Traditional infectious disease surveillance — typically based on laboratory tests and other data collected by public health institutions — is the gold standard. But it can have time lags, is expensive to produce, and typically lacks the local resolution needed for accurate monitoring. Further, it can be cost-prohibitive in low-income countries.
In contrast, big data streams from internet queries, for example, are available in real time and can track disease activity locally, but have their own biases. Hybrid tools that combine traditional surveillance and big data sets may provide a way forward, the scientists suggest, serving to complement, rather than replace, existing methods.
A team of scientists led by the National Institutes of Health reviewed the growing body of research on the big data applications in health security and has published its analyses in a special issue of The Journal of Infectious Diseases.
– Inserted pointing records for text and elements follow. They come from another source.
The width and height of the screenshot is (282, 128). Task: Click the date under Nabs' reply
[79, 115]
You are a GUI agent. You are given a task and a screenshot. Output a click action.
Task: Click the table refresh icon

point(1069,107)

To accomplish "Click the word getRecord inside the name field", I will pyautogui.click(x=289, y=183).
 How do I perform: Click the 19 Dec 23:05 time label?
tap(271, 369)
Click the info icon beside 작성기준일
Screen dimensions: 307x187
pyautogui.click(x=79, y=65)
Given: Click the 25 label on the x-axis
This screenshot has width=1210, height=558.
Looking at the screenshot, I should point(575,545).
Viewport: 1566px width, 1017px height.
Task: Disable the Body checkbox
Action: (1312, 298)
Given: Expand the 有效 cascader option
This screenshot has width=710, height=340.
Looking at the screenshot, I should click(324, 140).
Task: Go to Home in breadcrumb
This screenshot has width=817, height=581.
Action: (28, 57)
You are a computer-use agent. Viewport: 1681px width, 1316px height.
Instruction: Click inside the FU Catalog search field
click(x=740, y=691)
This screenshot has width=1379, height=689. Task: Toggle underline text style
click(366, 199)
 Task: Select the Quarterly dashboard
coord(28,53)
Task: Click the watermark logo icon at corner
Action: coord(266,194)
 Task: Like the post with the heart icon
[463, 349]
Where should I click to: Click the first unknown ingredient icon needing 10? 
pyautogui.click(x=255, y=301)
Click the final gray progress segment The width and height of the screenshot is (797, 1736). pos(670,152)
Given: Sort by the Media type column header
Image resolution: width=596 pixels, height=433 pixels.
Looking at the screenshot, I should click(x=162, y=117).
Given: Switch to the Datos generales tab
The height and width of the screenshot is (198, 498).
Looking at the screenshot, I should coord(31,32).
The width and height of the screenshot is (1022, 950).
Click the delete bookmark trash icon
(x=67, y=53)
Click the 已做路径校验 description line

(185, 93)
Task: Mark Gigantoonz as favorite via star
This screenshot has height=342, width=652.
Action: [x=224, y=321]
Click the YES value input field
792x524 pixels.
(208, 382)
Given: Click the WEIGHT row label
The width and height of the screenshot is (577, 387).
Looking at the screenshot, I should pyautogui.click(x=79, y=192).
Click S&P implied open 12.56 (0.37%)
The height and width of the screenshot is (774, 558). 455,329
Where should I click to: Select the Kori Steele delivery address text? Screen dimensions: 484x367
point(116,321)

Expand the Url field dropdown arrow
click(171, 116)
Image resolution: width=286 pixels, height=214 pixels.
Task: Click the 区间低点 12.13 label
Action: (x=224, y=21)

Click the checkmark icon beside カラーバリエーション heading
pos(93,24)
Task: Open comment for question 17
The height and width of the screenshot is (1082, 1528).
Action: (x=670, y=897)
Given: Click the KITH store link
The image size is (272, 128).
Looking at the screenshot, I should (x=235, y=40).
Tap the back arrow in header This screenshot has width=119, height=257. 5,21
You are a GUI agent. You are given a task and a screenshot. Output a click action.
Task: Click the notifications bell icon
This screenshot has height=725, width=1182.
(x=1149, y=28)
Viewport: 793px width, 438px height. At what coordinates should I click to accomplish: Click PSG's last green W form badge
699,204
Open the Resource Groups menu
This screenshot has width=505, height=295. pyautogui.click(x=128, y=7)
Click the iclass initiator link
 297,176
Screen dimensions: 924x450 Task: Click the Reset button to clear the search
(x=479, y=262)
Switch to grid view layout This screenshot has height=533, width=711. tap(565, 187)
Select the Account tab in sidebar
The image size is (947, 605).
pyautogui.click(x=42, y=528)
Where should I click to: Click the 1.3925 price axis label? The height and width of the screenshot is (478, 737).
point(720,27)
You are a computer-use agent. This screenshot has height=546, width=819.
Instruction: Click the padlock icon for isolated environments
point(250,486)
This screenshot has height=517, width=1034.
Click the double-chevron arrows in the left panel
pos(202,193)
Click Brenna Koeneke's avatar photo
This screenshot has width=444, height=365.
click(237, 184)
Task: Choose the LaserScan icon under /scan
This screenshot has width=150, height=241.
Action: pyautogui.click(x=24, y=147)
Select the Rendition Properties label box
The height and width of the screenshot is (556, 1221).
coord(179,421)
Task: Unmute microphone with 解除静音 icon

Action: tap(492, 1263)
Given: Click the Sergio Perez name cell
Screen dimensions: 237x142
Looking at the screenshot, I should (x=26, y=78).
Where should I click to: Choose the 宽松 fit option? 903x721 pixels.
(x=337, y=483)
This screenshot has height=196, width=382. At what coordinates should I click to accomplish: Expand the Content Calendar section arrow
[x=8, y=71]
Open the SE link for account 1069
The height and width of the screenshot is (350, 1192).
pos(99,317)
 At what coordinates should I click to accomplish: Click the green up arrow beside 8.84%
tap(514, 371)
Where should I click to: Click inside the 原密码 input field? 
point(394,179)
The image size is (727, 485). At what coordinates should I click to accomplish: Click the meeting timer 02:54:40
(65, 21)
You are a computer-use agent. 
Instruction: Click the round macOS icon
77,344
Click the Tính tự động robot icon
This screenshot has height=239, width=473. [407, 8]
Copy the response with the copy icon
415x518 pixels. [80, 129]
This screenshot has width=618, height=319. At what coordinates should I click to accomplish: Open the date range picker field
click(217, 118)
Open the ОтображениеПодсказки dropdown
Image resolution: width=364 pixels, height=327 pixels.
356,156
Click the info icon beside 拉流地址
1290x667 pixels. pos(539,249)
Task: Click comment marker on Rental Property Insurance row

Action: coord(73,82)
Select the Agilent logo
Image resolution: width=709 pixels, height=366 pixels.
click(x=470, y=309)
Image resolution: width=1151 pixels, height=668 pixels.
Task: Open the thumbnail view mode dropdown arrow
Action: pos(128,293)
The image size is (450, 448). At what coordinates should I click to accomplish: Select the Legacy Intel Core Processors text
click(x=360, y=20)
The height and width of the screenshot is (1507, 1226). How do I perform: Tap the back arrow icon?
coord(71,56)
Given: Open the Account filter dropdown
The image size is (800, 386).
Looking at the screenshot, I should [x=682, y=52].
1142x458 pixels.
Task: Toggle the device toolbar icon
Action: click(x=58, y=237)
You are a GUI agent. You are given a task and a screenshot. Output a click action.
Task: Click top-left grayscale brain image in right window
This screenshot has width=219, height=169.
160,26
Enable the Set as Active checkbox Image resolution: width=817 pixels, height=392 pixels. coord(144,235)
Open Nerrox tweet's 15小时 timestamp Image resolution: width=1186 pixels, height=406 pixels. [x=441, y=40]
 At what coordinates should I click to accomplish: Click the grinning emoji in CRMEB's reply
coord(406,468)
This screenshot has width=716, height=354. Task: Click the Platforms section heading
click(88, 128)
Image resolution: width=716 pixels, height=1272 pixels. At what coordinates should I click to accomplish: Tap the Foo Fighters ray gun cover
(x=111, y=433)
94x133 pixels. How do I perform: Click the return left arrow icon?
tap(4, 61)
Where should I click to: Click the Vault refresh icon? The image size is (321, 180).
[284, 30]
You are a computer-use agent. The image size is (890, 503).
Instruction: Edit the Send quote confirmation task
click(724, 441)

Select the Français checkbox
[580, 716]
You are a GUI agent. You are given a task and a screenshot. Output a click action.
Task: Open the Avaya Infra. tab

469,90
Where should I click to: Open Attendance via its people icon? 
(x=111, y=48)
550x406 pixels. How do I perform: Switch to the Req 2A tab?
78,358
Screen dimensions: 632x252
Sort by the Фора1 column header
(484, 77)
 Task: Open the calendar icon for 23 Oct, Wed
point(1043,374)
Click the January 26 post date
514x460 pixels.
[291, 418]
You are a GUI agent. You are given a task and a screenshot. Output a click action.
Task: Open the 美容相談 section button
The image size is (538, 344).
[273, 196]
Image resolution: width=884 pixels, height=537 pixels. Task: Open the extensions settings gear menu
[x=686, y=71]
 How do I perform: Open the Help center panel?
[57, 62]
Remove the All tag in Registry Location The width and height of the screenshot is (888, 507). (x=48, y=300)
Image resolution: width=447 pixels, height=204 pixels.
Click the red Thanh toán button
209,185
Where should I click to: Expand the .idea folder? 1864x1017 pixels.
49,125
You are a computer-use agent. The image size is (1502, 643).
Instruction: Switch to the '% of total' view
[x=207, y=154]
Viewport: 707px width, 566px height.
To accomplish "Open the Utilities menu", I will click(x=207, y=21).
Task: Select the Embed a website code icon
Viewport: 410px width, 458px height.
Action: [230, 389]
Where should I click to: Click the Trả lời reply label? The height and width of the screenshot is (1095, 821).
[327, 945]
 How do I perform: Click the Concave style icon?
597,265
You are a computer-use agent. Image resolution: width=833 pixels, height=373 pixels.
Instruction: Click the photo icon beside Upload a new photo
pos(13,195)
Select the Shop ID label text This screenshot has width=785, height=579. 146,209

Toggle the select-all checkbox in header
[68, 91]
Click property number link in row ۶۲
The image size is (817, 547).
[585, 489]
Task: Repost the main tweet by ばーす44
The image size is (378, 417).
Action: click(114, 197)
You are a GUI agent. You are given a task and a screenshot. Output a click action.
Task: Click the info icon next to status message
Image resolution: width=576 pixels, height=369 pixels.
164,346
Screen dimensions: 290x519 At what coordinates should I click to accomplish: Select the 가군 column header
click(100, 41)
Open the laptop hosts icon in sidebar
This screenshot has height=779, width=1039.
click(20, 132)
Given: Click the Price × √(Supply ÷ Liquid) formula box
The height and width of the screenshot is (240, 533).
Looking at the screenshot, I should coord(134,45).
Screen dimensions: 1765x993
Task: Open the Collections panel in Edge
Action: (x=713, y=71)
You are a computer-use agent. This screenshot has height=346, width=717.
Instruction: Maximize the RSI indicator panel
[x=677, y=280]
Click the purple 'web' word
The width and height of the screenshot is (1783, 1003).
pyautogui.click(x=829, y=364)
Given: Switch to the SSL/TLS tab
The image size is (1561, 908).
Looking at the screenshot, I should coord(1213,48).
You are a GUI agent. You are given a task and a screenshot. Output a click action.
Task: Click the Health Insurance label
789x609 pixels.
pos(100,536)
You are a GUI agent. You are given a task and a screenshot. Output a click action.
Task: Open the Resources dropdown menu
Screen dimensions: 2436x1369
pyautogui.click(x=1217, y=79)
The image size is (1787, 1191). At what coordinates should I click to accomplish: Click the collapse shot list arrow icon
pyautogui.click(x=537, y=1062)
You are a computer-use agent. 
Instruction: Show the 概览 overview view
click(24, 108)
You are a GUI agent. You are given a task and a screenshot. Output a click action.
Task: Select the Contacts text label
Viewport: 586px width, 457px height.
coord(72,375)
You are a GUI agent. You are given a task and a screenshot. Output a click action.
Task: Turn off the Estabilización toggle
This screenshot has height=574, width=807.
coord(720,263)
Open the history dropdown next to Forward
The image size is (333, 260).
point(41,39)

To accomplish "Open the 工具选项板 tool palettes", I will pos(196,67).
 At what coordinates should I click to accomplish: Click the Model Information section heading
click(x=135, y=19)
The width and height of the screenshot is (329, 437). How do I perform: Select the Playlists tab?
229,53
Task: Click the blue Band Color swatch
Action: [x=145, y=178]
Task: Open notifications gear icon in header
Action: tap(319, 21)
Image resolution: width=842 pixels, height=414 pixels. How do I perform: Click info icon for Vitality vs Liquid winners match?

“The ultimate goal is to be able to forecast the size, peak or trajectory of an outbreak weeks or months in advance in order to better respond to infectious disease threats. Integrating big data in surveillance is a first step toward this long-term goal,” says Cecile Viboud, Ph.D., co-editor of the supplement and a senior scientist at the NIH’s Fogarty International Center. “Now that we have demonstrated proof of concept by comparing data sets in high-income countries, we can examine these models in low-resource settings where traditional surveillance is sparse.”
Experts in epidemiology, computer science and modeling collaborated on the supplement’s 10 articles. They report on the opportunities and challenges associated with three types of data: medical encounter files, such as records from healthcare facilities and insurance claim forms; crowd-sourced data collected from volunteers who self-report symptoms in near real time; and data generated by the use of social media, the internet and mobile phones, which may include self-reporting of health, behavior and travel information to help elucidate disease transmission.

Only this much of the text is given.